RALEIGH, N.C. -- Federal prosecutors investigating potential election crimes have demanded documents for a grand jury reviewing a North Carolina congressional race that's still undecided and being rerun after last year's contest was deemed tainted.
The state elections board on Tuesday provided a grand jury subpoena issued last week showing the U.S. Justice Department's Public Integrity Section in Washington, D.C., is conducting a criminal investigation. The subpoena demands "all documents related to the investigation of election irregularities affecting counties within the 9th Congressional District."
Republican candidate Mark Harris and his campaign also received subpoenas for documents, his personal attorney, David Freedman, said Tuesday.
The scandal represents a rare case of a federal election redone because of fraud.
"We hope that prosecutions in these cases will help restore voters' confidence in our elections and serve as a strong deterrent to future elections fraud," state elections director Kim Westbrook Strach said in a statement Tuesday.

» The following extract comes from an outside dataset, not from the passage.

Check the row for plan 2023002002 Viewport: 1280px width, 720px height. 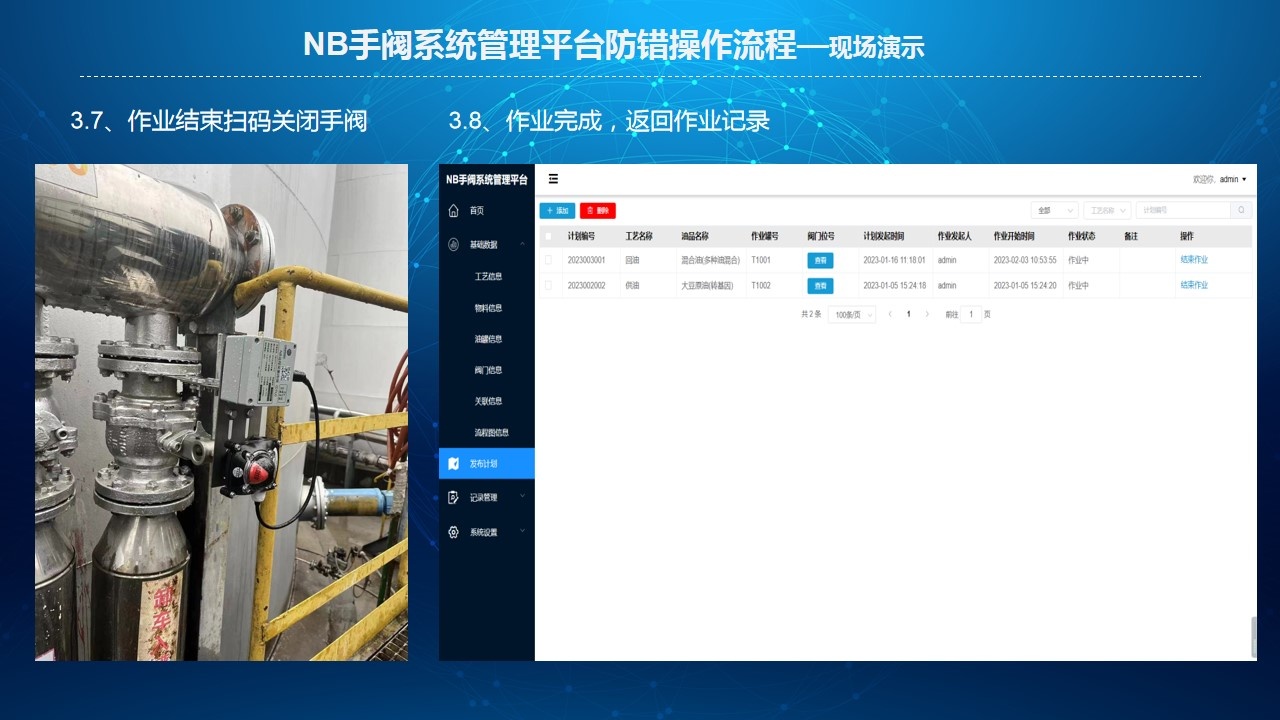coord(547,286)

The elections board heard evidence last month that a political operative working for Harris in rural Bladen County collected mail-in ballots, making votes vulnerable to being changed or discarded. The elections board ordered a new contest for the district, which includes part of Charlotte and extends eastward along the South Carolina border almost to the Army's Fort Bragg.
Harris isn't running in the new race that opened Monday with candidate filing that continues through Friday. Democrat Dan McCready is running again after what appeared to be a narrow loss in November's election. He filed candidacy papers Tuesday. Party primaries are scheduled for May 14 with the general election in September.
Harris' former political operative, Leslie McCrae Dowless Jr., also received a grand jury subpoena, WBTV in Charlotte reported. Dowless and his attorney didn't respond to messages from The Associated Press on Tuesday.
Dowless and four people he allegedly hired to collect ballots were charged in state court last month on felony charges, including possessing absentee ballots related to their work in the 2016 primary and general elections and last year's GOP primary. The district attorney prosecuting the case said she also is investigating potential crimes leading up to the 2018 general election.
Dowless' state charges involve a similar ballot-collection scheme that the elections board uncovered in late 2016 and notified the U.S. attorney's office. Since then, federal prosecutors based in Raleigh have given no public indication they did anything about warnings from Strach that her office found "that individuals and potentially groups of individuals engaged in efforts to manipulate election results through the absentee ballot process."
"The evidence we have obtained suggest that these efforts may have taken place in the past and if not addressed will likely continue for future elections," Strach wrote to the acting U.S. attorney in January 2017.
Spokesmen for the Justice Department in Washington and the U.S. attorney's office in Raleigh refused to explain why the agency's Public Integrity Section has taken on the 9th District case. The section is responsible for combating corruption by public officials and supervises the investigation and prosecution of election crimes.
Harris' son, John, has worked as an assistant U.S. attorney in Raleigh since October. He testified during last month's state elections board hearing that he warned his father repeatedly against hiring Dowless, telling him Dowless was likely using illegal methods to deliver surprisingly large numbers of absentee votes.
The elections board's subpoena demands the documents in time for three days of grand jury proceedings starting April 16.